No worries, that's not how I interpreted your emails. Like Martin said, it would be good if more developers with submit rights would try the new submit strategy and I'd also appreciate if more submitters would regularly go through the submittable patches, do another quick review and if it's all good submit the patches; otherwise request some change. I don't mind doing this regularly, but it's not too great if submittable patches will just sit there for a week or two when I'm out of office or too busy with work. This has already been the case a few times.
Nod, that's very understandable. For this, do you think it could work to not push everything at once, but only one "topic" at a time? [...]
The workflow would then be to push the first "topic" (short patch train) to Gerrit, have that enter master, pull and then rebase the following local branches onto master, push next "topic" and so on.
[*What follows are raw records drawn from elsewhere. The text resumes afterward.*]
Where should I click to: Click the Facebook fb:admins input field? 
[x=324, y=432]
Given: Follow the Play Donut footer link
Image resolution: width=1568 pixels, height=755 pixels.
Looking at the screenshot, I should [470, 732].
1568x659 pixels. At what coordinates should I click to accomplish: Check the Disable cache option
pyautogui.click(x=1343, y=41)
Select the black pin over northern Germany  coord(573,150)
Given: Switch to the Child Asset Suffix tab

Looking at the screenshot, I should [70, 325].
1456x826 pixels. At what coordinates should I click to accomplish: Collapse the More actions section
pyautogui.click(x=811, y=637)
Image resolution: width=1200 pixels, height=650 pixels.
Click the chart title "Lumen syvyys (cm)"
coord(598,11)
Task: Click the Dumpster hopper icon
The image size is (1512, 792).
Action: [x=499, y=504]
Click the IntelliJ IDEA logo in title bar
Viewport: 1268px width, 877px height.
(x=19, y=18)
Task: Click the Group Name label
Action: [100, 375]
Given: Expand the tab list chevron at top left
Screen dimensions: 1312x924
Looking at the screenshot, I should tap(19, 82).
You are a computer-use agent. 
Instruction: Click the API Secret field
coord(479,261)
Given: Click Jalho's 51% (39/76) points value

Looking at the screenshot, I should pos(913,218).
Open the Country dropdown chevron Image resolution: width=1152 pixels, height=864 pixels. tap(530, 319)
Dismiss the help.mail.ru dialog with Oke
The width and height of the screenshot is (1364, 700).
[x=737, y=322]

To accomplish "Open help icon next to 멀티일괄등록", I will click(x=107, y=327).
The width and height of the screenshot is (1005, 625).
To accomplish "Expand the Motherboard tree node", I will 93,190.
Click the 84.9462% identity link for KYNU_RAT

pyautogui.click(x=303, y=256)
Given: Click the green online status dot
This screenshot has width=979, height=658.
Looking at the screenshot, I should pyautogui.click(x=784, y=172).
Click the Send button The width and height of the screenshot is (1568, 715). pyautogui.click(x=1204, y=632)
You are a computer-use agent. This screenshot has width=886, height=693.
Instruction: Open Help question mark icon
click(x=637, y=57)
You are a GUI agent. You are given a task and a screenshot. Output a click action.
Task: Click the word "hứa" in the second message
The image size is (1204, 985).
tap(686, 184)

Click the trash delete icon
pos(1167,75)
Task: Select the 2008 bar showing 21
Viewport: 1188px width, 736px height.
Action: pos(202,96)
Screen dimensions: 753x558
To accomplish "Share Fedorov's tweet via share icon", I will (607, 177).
This has both benefits and drawbacks; a benefit is that there are more frequent but much smaller patch sets to review, a drawback is that each patch set requires one "Gerrit turnaround" which for a large project could take a while.
The drawback of more Gerrit 24h turnarounds is at least to me a very significant one. The 24h turnaround is a good compromise between still keeping things moving relatively fast and giving more developers a chance to review things, so I consider this to be a good thing. It is however necessary to work with this in a way that doesn't slow down the development and upstreaming too much.
When upstreaming some longer patch train or directly developing new SoC support on upstream, I try to not have more than 2-3 topics in one patch train, but that allows me to upstream things at a similar rate as I write code and the upstreaming won't stall the development. When the upstreaming is far ahead of the development an additional problem would be that some requested changes in the review might affect all local patches that aren't in review yet which makes it more difficult to address requests in the review. Also when developing directly on upstream, I don't want to hold back too many patches locally to have a backup of what I already wrote.
the submit together with previous patches button on the last submittable patch in the train should be used to not need to rebase most of the patches after the previous patch got submittet, the rebases might not be as much of a problem than I initially thought.
That's a good point - but that only applies to the "perfect patch set" case, right? It's cool if we can optimize that but I wouldn't want to make things a lot worse for patch sets needing some turnarounds.
I'd guess that this only applies to the cases where the full patch train has been pushed and not only partial repushes after fixes. Haven't verified this though.
In cases where the rebases are mostly trivial and only the surroundings of the added or changed code have changed due to another patch train being submitted, I probably wouldn't consider the rebase a change that would require restarting the 24h cool-down time, but for a non-trivial rebase, I'd likely wait another 24h after the non-trivial rebase. I try to push things forward quite a bit, but still don't want to do this at the expense of possibly missing bugs that could have been caught.
What if Jenkins does not build until human has given +2 ?
That would make it much more difficult to see what should be reviewed. Right now a Jenkins +1 is a good indicator for me that the code is ready to be reviewed; if Jenkins doesn't like a patch, I don't think that a reviewer should already spend much time on already reviewing it. So at least for me the Jenkins +1 is rather important information before I start reviewing patches.